Schedule regular time
Work out a sensible time that suits you and your member of staff and as much as possible try and stick to it. Make sure at least the next 6 months of meetings are booked into the diary. It is easy to use the auto settings on your calendar to set up a recurring meeting. Urgent things inevitably crop up from time to time but, if you really have to move the meeting, explain why to your employee and commit to rescheduling it there and then. You want your staff to feel valued – how does always putting their work and worse, their personal development, at the bottom of the pile make your staff feel?
Not just a workload update
Inevitably the meeting will touch upon what current projects your employee has on and gives them the opportunity to ask you any questions or for support. It is also dedicated time for you to give them the heads up about new projects coming down the track. The majority of the time in the meeting though should be spent focussed on them as an individual. This can be coaching them to work through some specific challenges, getting their feedback and offering yours on existing pieces of work but importantly focussing on broader development topics and their aspirations.
It’s about them not you
Take the time to recognise your employee’s style and adapt accordingly. For example, if you are very task focussed but they are much more engaged by emotions, make sure you ask them how they are currently feeling (be genuine!) – don’t just jump into the details. Do you have an employee who relishes variety? Perhaps take them out of the office to a coffee shop for the meeting rather than having it in the same old meeting room. If you’ve taken your team through a personality profiling exercise, such as Insights Discovery, spend some time considering what the best approach is for each individual to help you get the best out of them. Don’t be afraid to simply ask them what would work for them. Ensure that they are doing most of the talking – the meeting is about them after all.

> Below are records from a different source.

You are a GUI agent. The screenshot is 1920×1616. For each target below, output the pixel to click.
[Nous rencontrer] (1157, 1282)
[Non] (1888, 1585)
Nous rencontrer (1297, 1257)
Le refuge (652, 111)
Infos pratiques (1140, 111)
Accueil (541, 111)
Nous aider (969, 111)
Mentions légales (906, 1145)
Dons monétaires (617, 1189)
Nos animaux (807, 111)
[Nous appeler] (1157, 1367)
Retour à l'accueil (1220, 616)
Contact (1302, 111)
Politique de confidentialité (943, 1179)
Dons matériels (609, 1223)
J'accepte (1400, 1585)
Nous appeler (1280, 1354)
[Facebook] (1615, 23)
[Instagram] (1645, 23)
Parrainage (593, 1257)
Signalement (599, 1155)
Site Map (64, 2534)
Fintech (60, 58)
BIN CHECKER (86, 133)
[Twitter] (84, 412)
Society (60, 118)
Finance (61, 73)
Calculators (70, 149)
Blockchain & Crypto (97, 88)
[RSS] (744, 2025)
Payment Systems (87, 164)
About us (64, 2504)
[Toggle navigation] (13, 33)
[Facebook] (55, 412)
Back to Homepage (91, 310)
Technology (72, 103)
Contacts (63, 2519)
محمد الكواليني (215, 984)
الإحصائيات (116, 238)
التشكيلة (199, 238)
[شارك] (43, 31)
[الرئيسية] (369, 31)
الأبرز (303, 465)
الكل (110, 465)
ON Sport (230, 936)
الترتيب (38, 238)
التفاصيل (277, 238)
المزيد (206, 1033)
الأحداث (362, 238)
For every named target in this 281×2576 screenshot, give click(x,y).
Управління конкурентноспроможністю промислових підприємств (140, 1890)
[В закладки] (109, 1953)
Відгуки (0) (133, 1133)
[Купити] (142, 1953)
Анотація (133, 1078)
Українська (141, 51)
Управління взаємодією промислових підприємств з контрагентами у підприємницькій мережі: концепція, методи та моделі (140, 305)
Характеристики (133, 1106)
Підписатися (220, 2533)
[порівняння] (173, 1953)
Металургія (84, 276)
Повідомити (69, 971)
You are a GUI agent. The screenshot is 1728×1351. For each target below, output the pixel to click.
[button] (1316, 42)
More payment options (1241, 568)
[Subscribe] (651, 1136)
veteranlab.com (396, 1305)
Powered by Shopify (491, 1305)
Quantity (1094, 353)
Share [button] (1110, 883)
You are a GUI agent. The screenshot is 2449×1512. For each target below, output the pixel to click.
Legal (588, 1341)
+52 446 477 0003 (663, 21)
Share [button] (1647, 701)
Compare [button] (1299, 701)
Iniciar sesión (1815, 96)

Rocking up late, flustered and clearly impatient to get through the meeting to then bustle off to your next, does not set a positive tone that tells your member of staff you care about them. Make sure you arrive feeling well prepared, with a clean page of your notebook with the key items for discussion jotted down – not forgetting broader development topics. Your employee also needs to come prepared, so set out your expectations of 1:1’s. For example, asking them to consider certain things in advance. Whilst you are there to support their development, they also have to take responsibility to drive this forward.
Objectives and Personal Development Plans are not just for appraisals
Going through the motions of setting objectives and paying lip service to a development plan once a year will not help your staff to be the best they can be. Ensure objectives and development plans remain fresh by referring to them throughout the year at 1:1 meetings, rather than simply ticking the box at annual appraisal time. If someone isn’t meeting your expectations, use the 1:1 meetings to coach them through challenges and provide constructive feedback. You can also focus on why they may not be excelling. It also helps to frame their work and career in the context of the goals of the wider organisation, so they can understand the part they are playing, giving their work more purpose. If the meeting is all about their development, why wouldn’t you refer to their personal development plan?
As a manager, there are many demands on your time but managing your team is not in addition to your day job – it is your day job. With regular care and attention, you can help your team to really flourish and excel. A great reward for a few productive hours a month I’m sure you’ll agree.